A queste parole ella fu molto turbata e si domandava che senso avesse un saluto come questo. L’angelo le disse: «Non temere, Maria, perché hai trovato grazia presso Dio. Ed ecco, concepirai un figlio, lo darai alla luce e lo chiamerai Gesù. Sarà grande e verrà chiamato Figlio dell’Altissimo; il Signore Dio gli darà il trono di Davide suo padre e regnerà per sempre sulla casa di Giacobbe e il suo regno non avrà fine».
Allora Maria disse all’angelo: «Come avverrà questo, poiché non conosco uomo?». Le rispose l’angelo: «Lo Spirito Santo scenderà su di te e la potenza dell’Altissimo ti coprirà con la sua ombra. Perciò colui che nascerà sarà santo e sarà chiamato Figlio di Dio. Ed ecco, Elisabetta, tua parente, nella sua vecchiaia ha concepito anch’essa un figlio e questo è il sesto mese per lei, che era detta sterile: nulla è impossibile a Dio».
Allora Maria disse: «Ecco la serva del Signore: avvenga per me secondo la tua parola». E l’angelo si allontanò da lei.

 

Medita la Parola

L’esperienza cristiana è partecipare a un banchetto di nozze: sedere a tavola con il Si­gnore e gioirne; niente a che vedere con dog­matismi e moralismi. Spesso ci dimentichiamo di questa verità, di essere invitati a una festo­sa comunione e ci lasciamo distrarre dalle no­stre preoccupazioni.
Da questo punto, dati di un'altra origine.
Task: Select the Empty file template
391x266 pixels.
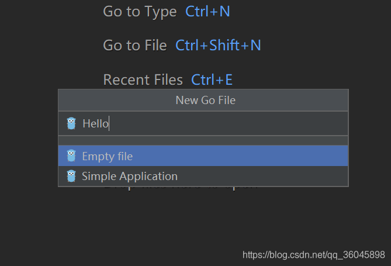Action: point(203,156)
A volte, peggio, siamo indifferenti

Dio insiste nell’invitare l’uomo, nell’introdur­lo nell’alleanza sponsale, ma questo non signifi­ca entrare nella casa del Signore con sufficien­za, trascuratezza, pressapochismo.

Mettere l’abito nuziale è dire di sì alla grazia di Dio. Significa corrispondere con fedeltà con­sapevole al dono ricevuto. Maria Regina ci at­tende per accompagnarci alle nozze eterne nel regno dei cieli.

 

Contemplo

Gli uomini non riusciranno mai a stancarti con la loro cattiveria, perché il tuo amore è più forte dei loro rifiuti. Non ti sei mai arreso alle loro infedeltà e ai loro tradimenti, non hai mai ceduto alle loro provocazioni. Anzi, hai moltiplicato i gesti di bontà e nel tempo stabilito hai inviato il tuo Figlio.

Per questo ti benediciamo, perché non ti rasse­gni alla nostra durezza di cuore, alla nostra cecità, ai nostri peccati, alla nostra dimenticanza, alla no­stra malvagità… E scegli la strada più rischiosa: sei tu a esporti per venirci incontro, sei tu a offrire al­leanza a costo di trovare un rifiuto, sei tu a donar­ti prima ancora che noi ti abbiamo risposto.